• **Source excerpt**
Prefers total_len attribute (set by encode_sample), falls back to len(tokens).

优先使用 total_len 属性（由 encode_sample 设置），回退到 len(tokens)。

What to check during debugging / 调试时要检查什么

Is --length-sort-pool-size actually set and > 0?
What is the actual length distribution of the dataset? (High variance → more benefit from pool sort)
Are all ranks receiving data from the same underlying dataset with similar length distributions?
Is num_workers > 1 diluting the synchronization effect?
After enabling, did step time variance across steps decrease?
Is memory usage acceptable for the chosen pool_size?
--length-sort-pool-size 是否真正设置且 > 0？
数据集的实际长度分布如何？（方差越大 → pool sort 收益越大）
所有 rank 是否从同一底层数据集接收长度分布相似的数据？
num_workers > 1 是否稀释了同步效果？
启用后，各 step 的 step time 方差是否降低了？
所选 pool_size 的内存占用是否可接受？

[Rows on where targets appear]

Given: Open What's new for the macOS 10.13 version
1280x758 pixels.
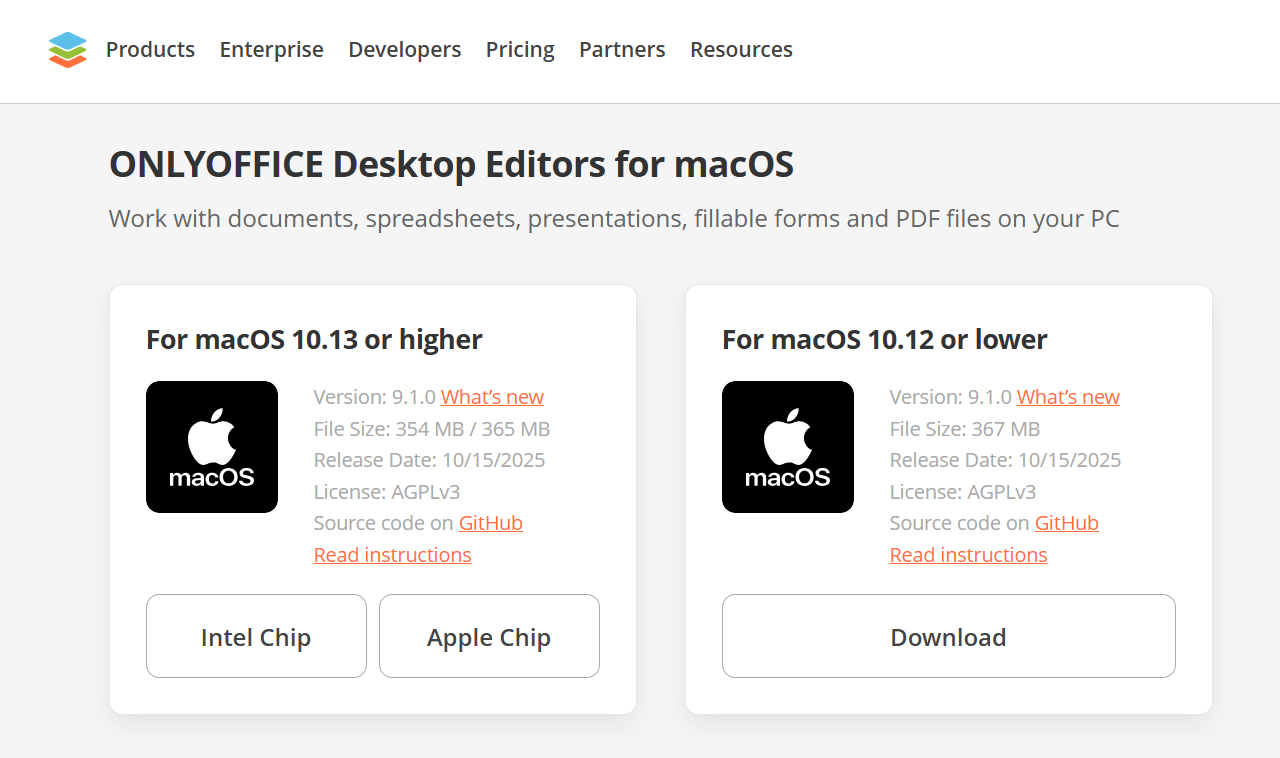Looking at the screenshot, I should click(x=492, y=397).
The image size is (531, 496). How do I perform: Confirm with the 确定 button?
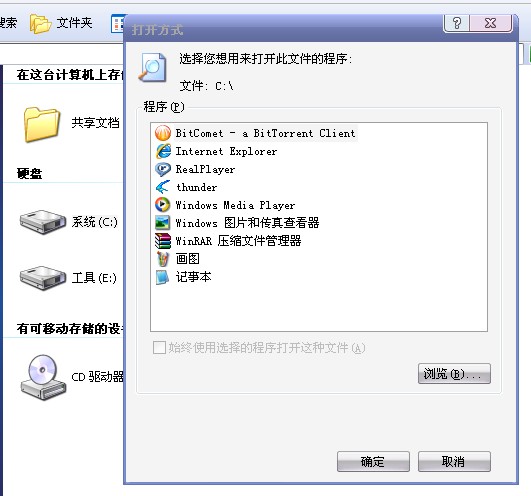(373, 461)
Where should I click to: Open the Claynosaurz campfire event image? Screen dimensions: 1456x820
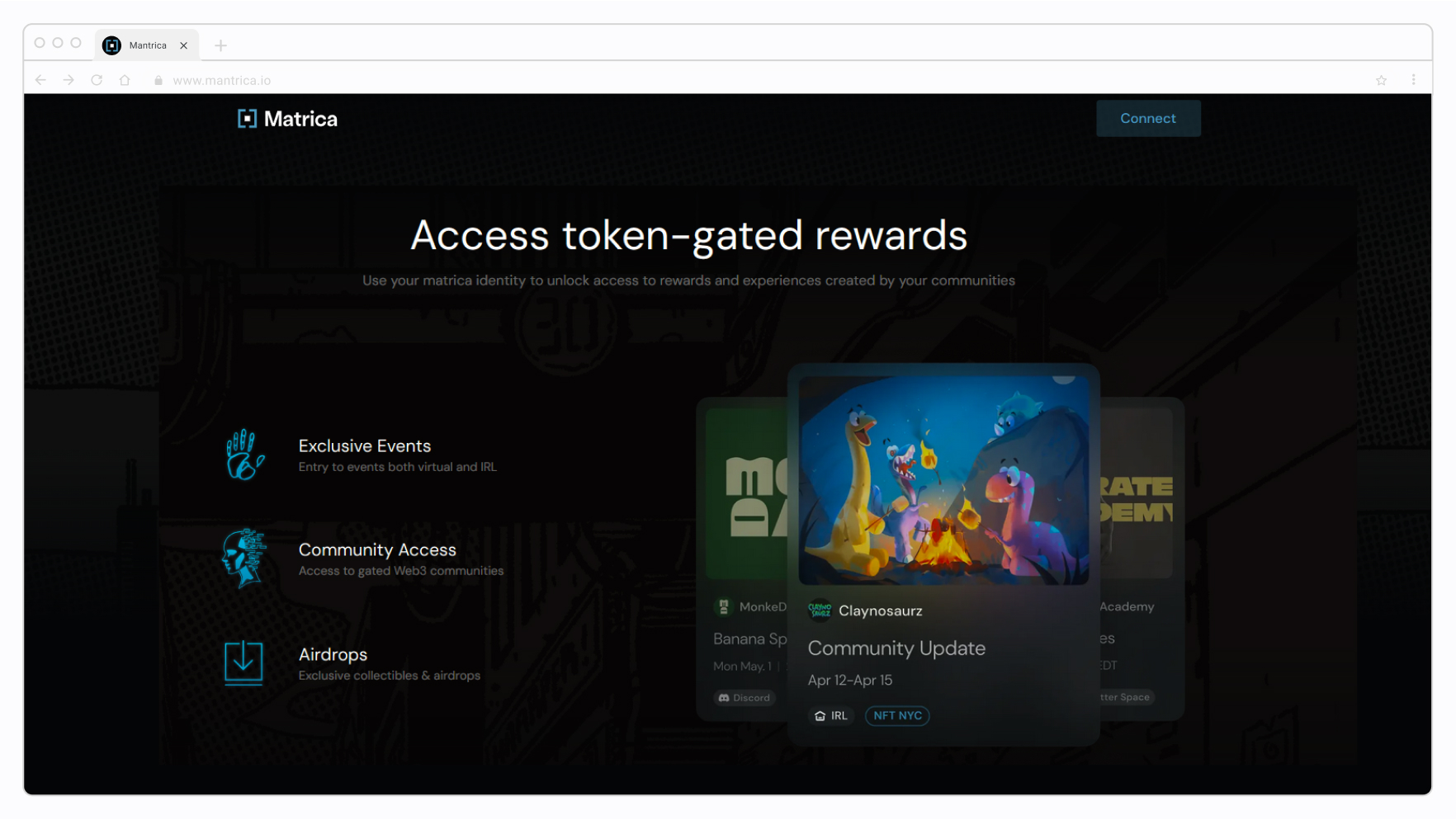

• **Exercise requirements**
**A)** Answer the following questions using the length-sort notes:
(i) Which attribute is preferred for determining length, and what is used when it is absent?
(ii) What kind of length distribution gains more from pool sort?
(iii) What value must --length-sort-pool-size exceed?
**B)** Extend the length-sort notes from their final line onward.
These entries bear no relation to the length-sort notes.

• **Answers by task**
**A)**
(i) The total_len attribute, set by encode_sample, is preferred; len(tokens) is the fallback.
(ii) A distribution with high variance.
(iii) 0.

**B)**
Expected outputs when using this skill / 使用本 skill 时的期望输出

When asked to analyze a training speed issue related to length sorting, return:

当被要求分析与长度排序相关的训练速度问题时，应返回：

Whether LengthPoolSortDataset is active and with what pool_size
The dataset's length distribution characteristics (high/low variance)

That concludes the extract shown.